▶ WHAT IS REQUIRED
Could you please repeat all of the entries exactly as written?

▶ RECORD EXTRACTS
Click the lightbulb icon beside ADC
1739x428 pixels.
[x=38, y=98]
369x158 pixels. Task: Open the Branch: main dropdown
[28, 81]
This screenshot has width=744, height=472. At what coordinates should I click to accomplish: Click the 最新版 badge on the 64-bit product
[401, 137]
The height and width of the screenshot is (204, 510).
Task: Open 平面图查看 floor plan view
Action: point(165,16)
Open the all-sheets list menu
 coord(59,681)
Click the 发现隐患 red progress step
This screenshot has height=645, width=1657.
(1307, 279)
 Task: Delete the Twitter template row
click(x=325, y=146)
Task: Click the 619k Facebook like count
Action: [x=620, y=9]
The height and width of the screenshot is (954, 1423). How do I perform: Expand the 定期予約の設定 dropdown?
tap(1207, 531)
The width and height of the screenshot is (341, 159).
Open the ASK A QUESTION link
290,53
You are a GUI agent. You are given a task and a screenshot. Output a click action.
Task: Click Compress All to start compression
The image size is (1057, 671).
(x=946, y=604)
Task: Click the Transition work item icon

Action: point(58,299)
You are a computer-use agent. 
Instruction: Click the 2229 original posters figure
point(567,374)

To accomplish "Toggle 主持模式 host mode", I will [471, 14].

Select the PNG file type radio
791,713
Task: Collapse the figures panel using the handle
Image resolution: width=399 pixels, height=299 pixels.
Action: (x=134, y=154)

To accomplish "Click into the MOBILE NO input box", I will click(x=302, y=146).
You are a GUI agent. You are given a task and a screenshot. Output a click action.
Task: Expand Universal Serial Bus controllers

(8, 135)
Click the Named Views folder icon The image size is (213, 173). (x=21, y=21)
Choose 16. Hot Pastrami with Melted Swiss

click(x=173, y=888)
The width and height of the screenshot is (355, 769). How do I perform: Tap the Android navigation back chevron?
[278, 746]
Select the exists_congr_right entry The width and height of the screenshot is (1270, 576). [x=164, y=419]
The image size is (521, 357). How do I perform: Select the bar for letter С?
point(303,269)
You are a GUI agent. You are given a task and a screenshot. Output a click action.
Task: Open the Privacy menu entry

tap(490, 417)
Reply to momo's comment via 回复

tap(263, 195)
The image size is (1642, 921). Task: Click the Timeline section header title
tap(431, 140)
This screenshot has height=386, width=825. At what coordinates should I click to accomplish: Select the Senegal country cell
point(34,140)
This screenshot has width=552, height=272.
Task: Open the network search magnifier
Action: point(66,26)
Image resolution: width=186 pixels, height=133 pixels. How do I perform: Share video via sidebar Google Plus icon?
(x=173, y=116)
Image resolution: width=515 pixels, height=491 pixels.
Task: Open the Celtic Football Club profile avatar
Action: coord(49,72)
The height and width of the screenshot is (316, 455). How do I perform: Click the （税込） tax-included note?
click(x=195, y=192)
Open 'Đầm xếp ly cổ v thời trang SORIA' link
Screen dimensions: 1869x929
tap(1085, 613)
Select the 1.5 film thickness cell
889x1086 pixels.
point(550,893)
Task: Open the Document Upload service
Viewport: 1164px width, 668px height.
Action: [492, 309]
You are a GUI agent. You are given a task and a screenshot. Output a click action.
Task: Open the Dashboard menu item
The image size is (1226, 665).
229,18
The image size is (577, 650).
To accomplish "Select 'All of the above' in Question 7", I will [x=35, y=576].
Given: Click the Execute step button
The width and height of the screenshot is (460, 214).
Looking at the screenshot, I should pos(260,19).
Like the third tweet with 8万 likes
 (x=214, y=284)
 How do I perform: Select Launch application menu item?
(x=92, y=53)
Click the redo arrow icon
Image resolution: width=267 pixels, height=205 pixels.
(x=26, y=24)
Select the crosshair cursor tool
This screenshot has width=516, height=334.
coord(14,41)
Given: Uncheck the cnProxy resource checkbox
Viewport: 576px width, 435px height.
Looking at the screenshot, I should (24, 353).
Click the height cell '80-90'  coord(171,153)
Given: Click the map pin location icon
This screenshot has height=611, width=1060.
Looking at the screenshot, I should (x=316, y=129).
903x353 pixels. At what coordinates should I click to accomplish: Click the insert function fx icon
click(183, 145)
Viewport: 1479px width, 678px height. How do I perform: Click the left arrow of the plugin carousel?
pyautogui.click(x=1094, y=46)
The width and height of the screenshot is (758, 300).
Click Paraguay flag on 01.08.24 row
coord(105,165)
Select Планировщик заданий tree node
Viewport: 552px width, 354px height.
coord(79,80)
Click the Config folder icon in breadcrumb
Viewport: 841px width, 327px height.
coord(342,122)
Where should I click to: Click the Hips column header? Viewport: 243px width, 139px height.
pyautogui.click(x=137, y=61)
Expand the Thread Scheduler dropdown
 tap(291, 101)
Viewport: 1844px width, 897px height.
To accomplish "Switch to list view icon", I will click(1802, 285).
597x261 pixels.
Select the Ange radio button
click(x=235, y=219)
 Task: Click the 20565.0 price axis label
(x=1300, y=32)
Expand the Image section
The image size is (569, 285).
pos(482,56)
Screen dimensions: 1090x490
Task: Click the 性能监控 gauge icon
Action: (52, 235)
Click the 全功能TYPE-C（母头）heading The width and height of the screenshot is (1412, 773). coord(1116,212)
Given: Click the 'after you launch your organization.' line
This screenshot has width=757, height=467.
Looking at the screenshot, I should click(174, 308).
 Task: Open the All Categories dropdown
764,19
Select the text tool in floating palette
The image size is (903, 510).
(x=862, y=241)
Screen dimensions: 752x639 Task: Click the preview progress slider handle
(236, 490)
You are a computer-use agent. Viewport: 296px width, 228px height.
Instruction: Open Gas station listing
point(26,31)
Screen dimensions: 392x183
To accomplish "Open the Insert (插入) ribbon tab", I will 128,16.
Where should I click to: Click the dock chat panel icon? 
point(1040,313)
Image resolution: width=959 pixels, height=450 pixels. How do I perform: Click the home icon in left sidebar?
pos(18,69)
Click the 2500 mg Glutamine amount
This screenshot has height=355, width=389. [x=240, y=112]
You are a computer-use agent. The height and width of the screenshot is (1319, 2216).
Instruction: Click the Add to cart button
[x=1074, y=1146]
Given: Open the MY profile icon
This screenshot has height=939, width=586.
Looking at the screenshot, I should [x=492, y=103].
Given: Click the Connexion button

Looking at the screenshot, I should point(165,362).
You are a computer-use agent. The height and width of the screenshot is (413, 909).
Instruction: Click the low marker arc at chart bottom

▶ EXERCISE SOLUTION
Click the lightbulb icon beside ADC
1739x428 pixels.
[x=38, y=98]
369x158 pixels. Task: Open the Branch: main dropdown
[28, 81]
This screenshot has width=744, height=472. At what coordinates should I click to accomplish: Click the 最新版 badge on the 64-bit product
[401, 137]
The height and width of the screenshot is (204, 510).
Task: Open 平面图查看 floor plan view
Action: point(165,16)
Open the all-sheets list menu
 coord(59,681)
Click the 发现隐患 red progress step
This screenshot has height=645, width=1657.
(1307, 279)
 Task: Delete the Twitter template row
click(x=325, y=146)
Task: Click the 619k Facebook like count
Action: [x=620, y=9]
The height and width of the screenshot is (954, 1423). How do I perform: Expand the 定期予約の設定 dropdown?
tap(1207, 531)
The width and height of the screenshot is (341, 159).
Open the ASK A QUESTION link
290,53
You are a GUI agent. You are given a task and a screenshot. Output a click action.
Task: Click Compress All to start compression
The image size is (1057, 671).
(x=946, y=604)
Task: Click the Transition work item icon

Action: point(58,299)
You are a computer-use agent. 
Instruction: Click the 2229 original posters figure
point(567,374)

To accomplish "Toggle 主持模式 host mode", I will [471, 14].

Select the PNG file type radio
791,713
Task: Collapse the figures panel using the handle
Image resolution: width=399 pixels, height=299 pixels.
Action: (x=134, y=154)

To accomplish "Click into the MOBILE NO input box", I will click(x=302, y=146).
You are a GUI agent. You are given a task and a screenshot. Output a click action.
Task: Expand Universal Serial Bus controllers

(8, 135)
Click the Named Views folder icon The image size is (213, 173). (x=21, y=21)
Choose 16. Hot Pastrami with Melted Swiss

click(x=173, y=888)
The width and height of the screenshot is (355, 769). How do I perform: Tap the Android navigation back chevron?
[278, 746]
Select the exists_congr_right entry The width and height of the screenshot is (1270, 576). [x=164, y=419]
The image size is (521, 357). How do I perform: Select the bar for letter С?
point(303,269)
You are a GUI agent. You are given a task and a screenshot. Output a click action.
Task: Open the Privacy menu entry

tap(490, 417)
Reply to momo's comment via 回复

tap(263, 195)
The image size is (1642, 921). Task: Click the Timeline section header title
tap(431, 140)
This screenshot has height=386, width=825. At what coordinates should I click to accomplish: Select the Senegal country cell
point(34,140)
This screenshot has width=552, height=272.
Task: Open the network search magnifier
Action: point(66,26)
Image resolution: width=186 pixels, height=133 pixels. How do I perform: Share video via sidebar Google Plus icon?
(x=173, y=116)
Image resolution: width=515 pixels, height=491 pixels.
Task: Open the Celtic Football Club profile avatar
Action: coord(49,72)
The height and width of the screenshot is (316, 455). How do I perform: Click the （税込） tax-included note?
click(x=195, y=192)
Open 'Đầm xếp ly cổ v thời trang SORIA' link
Screen dimensions: 1869x929
tap(1085, 613)
Select the 1.5 film thickness cell
889x1086 pixels.
point(550,893)
Task: Open the Document Upload service
Viewport: 1164px width, 668px height.
Action: [492, 309]
You are a GUI agent. You are given a task and a screenshot. Output a click action.
Task: Open the Dashboard menu item
The image size is (1226, 665).
229,18
The image size is (577, 650).
To accomplish "Select 'All of the above' in Question 7", I will [x=35, y=576].
Given: Click the Execute step button
The width and height of the screenshot is (460, 214).
Looking at the screenshot, I should pos(260,19).
Like the third tweet with 8万 likes
 (x=214, y=284)
 How do I perform: Select Launch application menu item?
(x=92, y=53)
Click the redo arrow icon
Image resolution: width=267 pixels, height=205 pixels.
(x=26, y=24)
Select the crosshair cursor tool
This screenshot has width=516, height=334.
coord(14,41)
Given: Uncheck the cnProxy resource checkbox
Viewport: 576px width, 435px height.
Looking at the screenshot, I should (24, 353).
Click the height cell '80-90'  coord(171,153)
Given: Click the map pin location icon
This screenshot has height=611, width=1060.
Looking at the screenshot, I should (x=316, y=129).
903x353 pixels. At what coordinates should I click to accomplish: Click the insert function fx icon
click(183, 145)
Viewport: 1479px width, 678px height. How do I perform: Click the left arrow of the plugin carousel?
pyautogui.click(x=1094, y=46)
The width and height of the screenshot is (758, 300).
Click Paraguay flag on 01.08.24 row
coord(105,165)
Select Планировщик заданий tree node
Viewport: 552px width, 354px height.
coord(79,80)
Click the Config folder icon in breadcrumb
Viewport: 841px width, 327px height.
coord(342,122)
Where should I click to: Click the Hips column header? Viewport: 243px width, 139px height.
pyautogui.click(x=137, y=61)
Expand the Thread Scheduler dropdown
 tap(291, 101)
Viewport: 1844px width, 897px height.
To accomplish "Switch to list view icon", I will click(1802, 285).
597x261 pixels.
Select the Ange radio button
click(x=235, y=219)
 Task: Click the 20565.0 price axis label
(x=1300, y=32)
Expand the Image section
The image size is (569, 285).
pos(482,56)
Screen dimensions: 1090x490
Task: Click the 性能监控 gauge icon
Action: (52, 235)
Click the 全功能TYPE-C（母头）heading The width and height of the screenshot is (1412, 773). coord(1116,212)
Given: Click the 'after you launch your organization.' line
This screenshot has width=757, height=467.
Looking at the screenshot, I should click(174, 308).
 Task: Open the All Categories dropdown
764,19
Select the text tool in floating palette
The image size is (903, 510).
(x=862, y=241)
Screen dimensions: 752x639 Task: Click the preview progress slider handle
(236, 490)
You are a computer-use agent. Viewport: 296px width, 228px height.
Instruction: Open Gas station listing
point(26,31)
Screen dimensions: 392x183
To accomplish "Open the Insert (插入) ribbon tab", I will 128,16.
Where should I click to: Click the dock chat panel icon? 
point(1040,313)
Image resolution: width=959 pixels, height=450 pixels. How do I perform: Click the home icon in left sidebar?
pos(18,69)
Click the 2500 mg Glutamine amount
This screenshot has height=355, width=389. [x=240, y=112]
You are a computer-use agent. The height and width of the screenshot is (1319, 2216).
Instruction: Click the Add to cart button
[x=1074, y=1146]
Given: Open the MY profile icon
This screenshot has height=939, width=586.
Looking at the screenshot, I should [x=492, y=103].
Given: Click the Connexion button

Looking at the screenshot, I should point(165,362).
You are a computer-use agent. The height and width of the screenshot is (413, 909).
Instruction: Click the low marker arc at chart bottom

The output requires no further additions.